Short problem: List each line of the entries below that contains the word "link".

Records for the task:
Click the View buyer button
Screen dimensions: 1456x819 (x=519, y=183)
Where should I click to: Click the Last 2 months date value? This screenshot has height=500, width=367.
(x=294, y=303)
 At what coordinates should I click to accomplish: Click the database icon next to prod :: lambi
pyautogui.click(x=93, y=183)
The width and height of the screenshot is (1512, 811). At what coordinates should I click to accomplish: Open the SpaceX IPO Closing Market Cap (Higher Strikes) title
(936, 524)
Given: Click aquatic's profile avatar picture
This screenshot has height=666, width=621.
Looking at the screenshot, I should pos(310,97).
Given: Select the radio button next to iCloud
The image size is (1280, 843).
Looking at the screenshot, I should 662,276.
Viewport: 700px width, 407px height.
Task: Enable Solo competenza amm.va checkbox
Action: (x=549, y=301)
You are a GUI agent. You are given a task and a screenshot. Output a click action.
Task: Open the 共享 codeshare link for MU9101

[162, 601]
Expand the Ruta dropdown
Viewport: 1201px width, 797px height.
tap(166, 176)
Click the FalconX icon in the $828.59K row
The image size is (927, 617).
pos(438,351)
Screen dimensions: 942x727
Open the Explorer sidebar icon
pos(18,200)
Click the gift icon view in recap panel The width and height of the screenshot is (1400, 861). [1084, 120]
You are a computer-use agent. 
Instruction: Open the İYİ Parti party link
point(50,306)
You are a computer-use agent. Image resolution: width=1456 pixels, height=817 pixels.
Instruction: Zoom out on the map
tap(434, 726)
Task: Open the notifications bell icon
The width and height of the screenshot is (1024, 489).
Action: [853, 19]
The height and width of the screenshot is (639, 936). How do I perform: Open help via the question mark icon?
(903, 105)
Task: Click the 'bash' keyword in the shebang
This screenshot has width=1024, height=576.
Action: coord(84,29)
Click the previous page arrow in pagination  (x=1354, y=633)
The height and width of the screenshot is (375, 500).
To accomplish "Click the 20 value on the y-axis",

Solution below:
Task: Open the 共享 codeshare link for MU9101
Instruction: Open the İYİ Parti party link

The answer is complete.